• [SET PROBLEM]: In the text on the Marriott data breach, how much did the SEC fine the company formerly known as Yahoo! Inc. in April?

═════ TEXT TO READ ═════

On Friday Marriott International, the world’s largest hotel company, told the public that a data breach in its Starwood reservation system may have exposed personal information of up to 500 million guests and has been going on since 2014.

Did Marriott MAR, -5.72% inform its investors soon enough, based on updated guidance for companies on cybersecurity disclosures, issued by the Securities and Exchange Commission in February?

An SEC spokeswoman declined comment on the timeliness of Marriott’s disclosures.

Related : Marriott says up to 500 million guests affected by Starwood data breach

In April the SEC fined the company formerly known as Yahoo! Inc. $35 million for misleading investors by failing to disclose one of the world’s largest data breaches to the investing public until more than two years later, in 2016, when Yahoo was in the process of being bought by Verizon Communications, Inc.. VZ, +1.09%

Yahoo filed several quarterly and annual reports during the two-year period following the breach, and only mentioned the risk of, and negative effects that might flow from, data breaches but not the 2014 breach.

═════ EXTRACTED RECORDS ═════

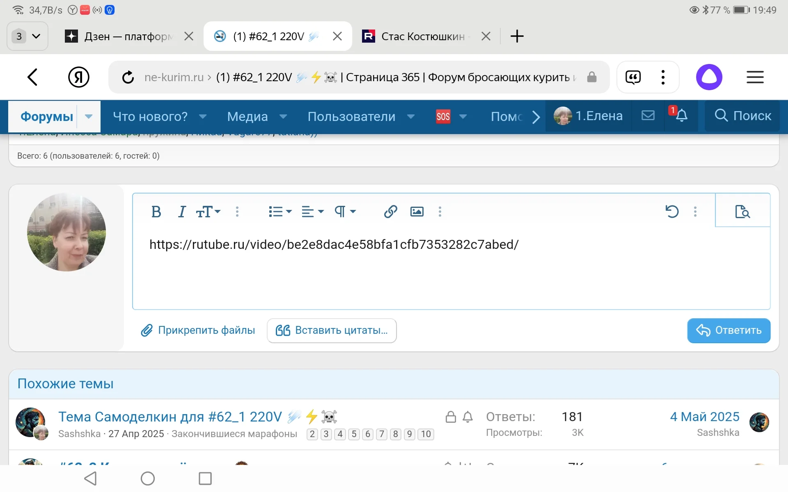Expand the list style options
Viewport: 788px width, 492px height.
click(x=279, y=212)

═════
═════ EXTRACTED RECORDS ═════

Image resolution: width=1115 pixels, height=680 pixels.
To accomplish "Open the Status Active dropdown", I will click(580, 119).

═════
═════ EXTRACTED RECORDS ═════

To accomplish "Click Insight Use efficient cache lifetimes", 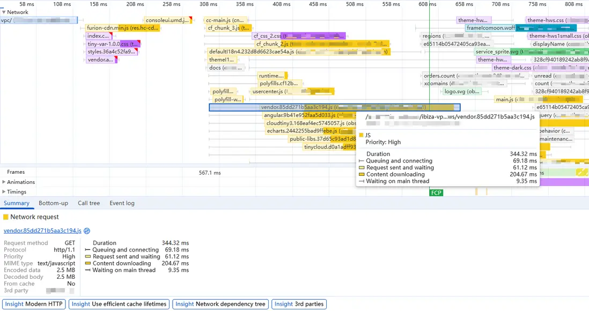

═════

• [EXERCISE RESULT]: $35 million.